La percepción inicial es que el volumen de veneno y falsedades es monumental, casi como concentrar lo que sufrimos en la pandemia en unos pocos días. En muchos casos, se han roto algunos de los filtros básicos de contención de bulos, ya que aparecen con naturalidad en programas con millones de espectadores y concentran la atención de periodistas guiados por una nueva audiencia: la que demanda las verdades que han visto en las redes. Por eso, tras varios días asomados al pozo de las mentiras, y ya cansados de pedir regulación y transparencia a las plataformas digitales, surge la pregunta: ¿Cómo es posible que sigamos aún en el primer curso de redes sociales? ¿Cómo es posible que no hayamos aprendido a usarlas y que sigan desbordando su lodazal sobre la vida real?

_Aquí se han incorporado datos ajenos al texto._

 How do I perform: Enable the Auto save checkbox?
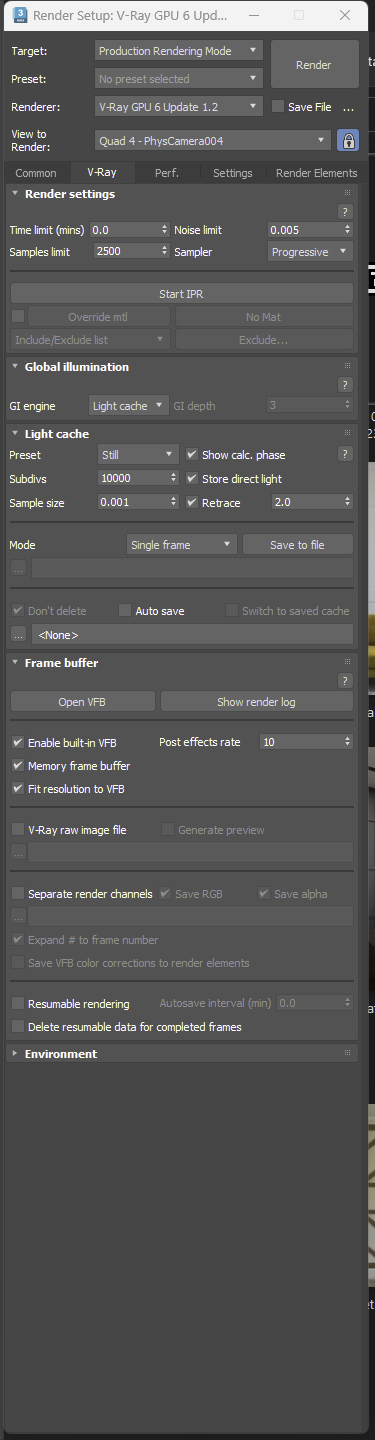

La primera lección que deberíamos aprender es que no existe la dicotomía entre lo real y lo digital. Lo hemos visto cientos de veces y no terminamos de entender que nuestras emociones, intereses y conflictos fluyen por lo digital y vuelven hacia nosotros, como en una máquina de diálisis inversa, en la que nuestra sangre se ensucia si no aplicamos filtros. Cuando seguíamos Eurovisión por Twitter, la experiencia podía ser muy gratificante: no hay nada más satisfactorio que la risa colectiva. Pero en momentos de miedo y desasosiego, las redes pueden ser auténtico chapapote pegajoso en nuestros sentimientos. Conozco gente que es capaz de mirar las redes en circunstancias como estas sin sufrir cicatrices, pero creo que la experiencia general es la contraria: yo he perdido un año de vida por cada día que he mirado Telegram y X durante la crisis de la dana.

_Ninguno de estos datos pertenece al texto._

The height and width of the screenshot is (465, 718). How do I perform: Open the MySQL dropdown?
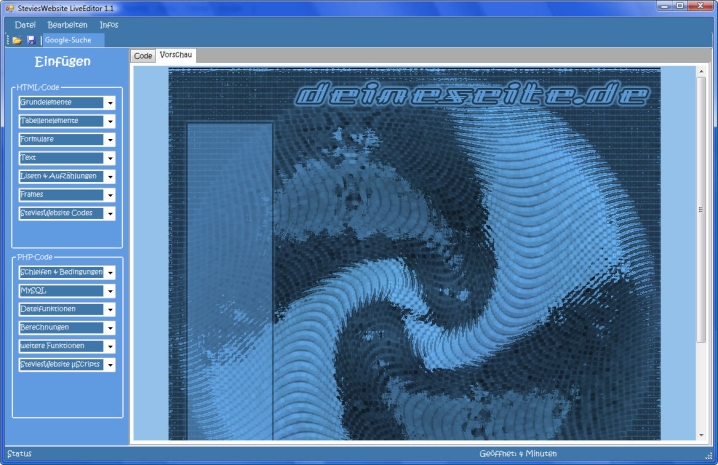[110, 291]
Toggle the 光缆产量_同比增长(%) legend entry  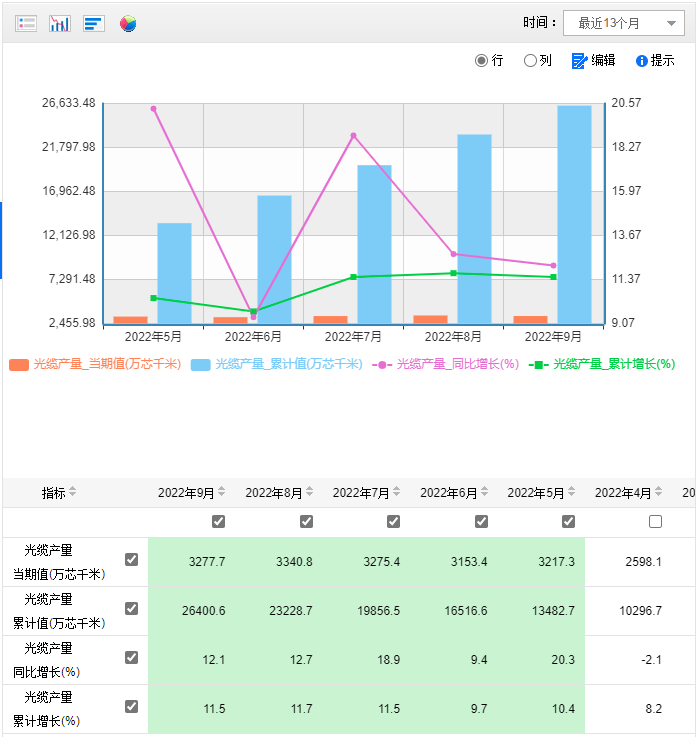point(446,365)
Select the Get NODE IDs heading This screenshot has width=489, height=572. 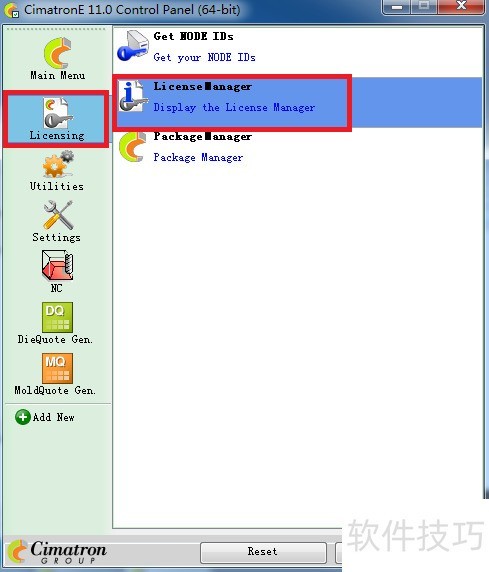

La segunda lección es que no hay nada espontáneo en las redes. Absolutamente nada. Cuando es el algoritmo el que manda, el móvil nos maneja como una tragaperras. Y en el escaso margen que no son capaces de controlar y explotar desde Silicon Valley, se cuelan numerosos actores que se dedican profesionalmente a aprovechar esos vacíos. Conozco bien Instagram o TikTok por pasar muchas horas delante, pero hay gente que estudia cada línea del código de la red social para colarse delante de mis ojos, para meterse en mi vida. Pueden ser profesionales de la publicidad, pero también profesionales de la toxicidad. Es la industria del bulo, que trabaja sin descanso para generar narrativas falsas, con la convicción de que alguna de esas mentiras se terminará filtrando hacia el gran público. Fue especialmente notable que el Rey, mientras volaba el barro en Paiporta, señalara con rotundidad que la desinformación había emponzoñado el ambiente. El dolor de los vecinos es real, pero hay pirómanos echando gasolina en los móviles.

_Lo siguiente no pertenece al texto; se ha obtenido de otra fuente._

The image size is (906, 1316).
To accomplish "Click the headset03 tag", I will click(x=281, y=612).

La tercera lección, y decisiva, es la importancia del factor humano. Los estudios más recientes sobre desinformación coinciden en que muchas veces los usuarios diseminamos bulos a sabiendas: porque fastidiar al contrario da placer, porque es un granito de arena más en mi discurso, porque da la razón a mi bando. Y porque pensamos: “Al final y al cabo, si no es real, podría serlo”. Por eso, los agitadores se aprovechan sin dificultades de nuestros sesgos y prejuicios. Y ese factor humano, el de los activistas del odio, también debemos visualizarlo: detrás de la máquina del veneno hay personas interesadas. Como en la escena de El mago de Oz: cuando se corre la cortina, vemos que tras esa temible voz atronadora hay un frágil señor de carne y hueso. Con sus intereses e incentivos. A este lado del móvil, hay una persona. Al otro lado del bulo, también.
Javier Salas es jefe de la sección de Tecnología de EL PAÍS.